Nick Loris, an energy economist at the conservative Heritage Foundation, criticized the accounting mechanism as an ineffective way to pursue climate policy, in part because changes in assumptions from one administration to the next can result in vastly different estimates.

"It's concerning to me that a figure that has such wild swings . . . could ostensibly determine whether or not the benefits of a project outweigh the costs," Loris said. "It doesn't give you any policy or regulatory certainty, or really any confidence in rulemaking if the costs can swing that wildly."

Sen. John Barrasso, R-Wyo., called the move Friday "a backdoor carbon tax" that would lead to higher energy costs.

"The administration is laying the traps to justify punishing new regulations," Barrasso said in a statement. "Since the president can't rationalize the crippling costs of his climate policies, he needs to exaggerate the benefits."

The federal government first started incorporating the cost of climate impacts into its decision-making under President George W. Bush, after a federal court invalidated its mileage standards on the grounds that they did not address the damages associated with carbon dioxide. President Barack Obama made the issue a priority, establishing an interagency working group that set the number at $37 per ton by the end of his presidency.

In 2017, the National Academies of Sciences, Engineering, and Medicine recommended that the federal government update the methods it uses to estimate the real-world, economic impacts of climate change. But that same year the Trump administration disbanded the federal working group that had been created to study those figures, and slashed the carbon price to between $1 and $7 per ton by excluding climate damages projected overseas.

Even as the Trump administration backtracked, Democratic-leaning states have pressed ahead.

In December, for example, New York state adopted a "value of carbon guidance" ranging between $79 and $125 that it will apply to policies and programs going forward. Colorado, Minnesota and Virginia require regulators to factor in the cost of climate damages when evaluating new power generation applications, and Illinois and Maine also incorporate this into their electricity sector policies.

"They certainly have swayed the decisions these states are making," said Kevin Rennert, who directs Resources For the Future's Social Cost of Carbon Initiative.

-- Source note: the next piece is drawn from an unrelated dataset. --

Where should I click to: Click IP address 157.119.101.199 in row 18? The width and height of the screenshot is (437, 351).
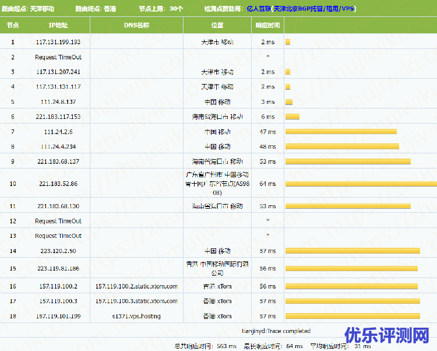[x=58, y=316]
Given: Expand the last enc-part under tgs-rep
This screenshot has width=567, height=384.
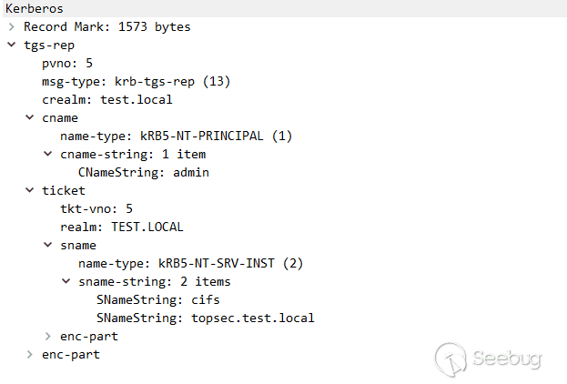Looking at the screenshot, I should tap(29, 355).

While the Biden administration has now set an initial price to inform its analysis of policies ranging from gas mileage standards to purchasing, it will now embark on a months-long process to determine a longer-lasting one. That price will take other factors into account, such as the fact that the poor suffer more from climate impacts than the wealthy and more recent scientific findings on climate impacts.

In the meantime, Minneapolis Mayor Jacob Frey is waiting for action. He has watched as the Minnesota climate has grown warmer and wetter, with more extreme weather. In recent years, faster snowmelts have overwhelmed sewer tunnels and landslides have caused millions of dollars in damage to local parkways.

"There have been some major changes over just the last several years that have had dramatic impact on city coffers," Frey said. "This is a climate issue."

And one that Minneapolis can't tackle alone, even though it also has imposed a $42 per ton estimate for the costs of climate change.

"We're not an island, obviously. We are impacted by what Phoenix and Cleveland and Baltimore and the entire state of Texas does … Carbon does not respect borders," Frey said. That is why a federal standard is essential, he added.

"It really should be baked into every decision."